One area where Microsoft is gaining ground is with software developers, who typically favored AWS, which provided many self-service tools.

“What has always been a really easy task at AWS used to be really difficult within Microsoft,” Mr. Weiss said. That perception has been changing over the past year, he said, as Microsoft bought GitHub, which lets developers collaborate on code, and as it has rolled out more developer-focused tools.

As Microsoft’s cloud products approach parity with Amazon, more focus is expected to be placed on how businesses buy and use those products.

Increasingly, the adoption of cloud services will be driven not by early adopters like start-ups or tech companies that have helped propel Amazon into its lead, but by large traditional businesses.

“If that is the next phase of growth, that is Microsoft country,” said Karl Keirstead, an analyst at Deutsche Bank.

Amazon and Google don’t have as many existing relationships with large companies as Microsoft, Mr. Keirstead said. Amazon has been furiously hiring sales and marketing staff for AWS, investments that Amazon told investors were a drag on profit last quarter.

“They are in the process of building relationships with the Fortune 500, and Microsoft is one of the largest suppliers of tech to the Fortune 500 already and has been for 20 years,” Mr. Keirstead said. “That is powerful.”

In the Morgan Stanley survey, Microsoft was seen as the top vendor for an approach called “hybrid” cloud, which is popular with large organizations. Hybrid cloud computing lets companies use a single set of tools to manage their information across both remote data centers and their own servers, be it close to a store or in internet-connected machinery.

A measure of Microsoft’s sales for traditional servers and cloud services was up 33 percent excluding currency fluctuations, indicating the approach continued to gain traction.

Microsoft has continued to move customers from its traditional Office suite of products like Outlook and Excel to its cloud-based Office 365 service. In the quarter, Office 365’s commercial sales rose 28 percent excluding currency fluctuations. The company said it had more than 200 million monthly active business users on Office 365.

Microsoft says that productivity tools are the hub of where office workers spend their time, and that moving them to the cloud can give companies more up-to-date tools and data to analyze, like improved security.
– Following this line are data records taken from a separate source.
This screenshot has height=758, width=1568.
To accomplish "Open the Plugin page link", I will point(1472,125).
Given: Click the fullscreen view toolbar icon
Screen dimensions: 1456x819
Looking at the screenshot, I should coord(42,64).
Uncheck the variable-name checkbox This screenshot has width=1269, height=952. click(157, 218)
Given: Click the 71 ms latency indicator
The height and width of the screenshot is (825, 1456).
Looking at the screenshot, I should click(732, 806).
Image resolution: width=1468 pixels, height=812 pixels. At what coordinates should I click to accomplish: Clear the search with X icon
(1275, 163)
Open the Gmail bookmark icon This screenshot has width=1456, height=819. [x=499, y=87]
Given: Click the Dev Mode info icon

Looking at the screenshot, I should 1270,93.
The power of that suite is clear in the fast adoption of Teams, a chat and collaboration tool that competes with Slack and Google Hangouts. While Slack has more functionality, analysts say, Teams has become good enough for companies to adopt. Also, because Microsoft bundles it with other Office 365 products, it is available at a very low cost.

“That is the new user interface,” Mr. Weiss said. “That is why Slack is so threatening to Microsoft, and why they are competing so aggressively against it. Microsoft doesn’t want you to take that nexus of where you spend your time away from them.”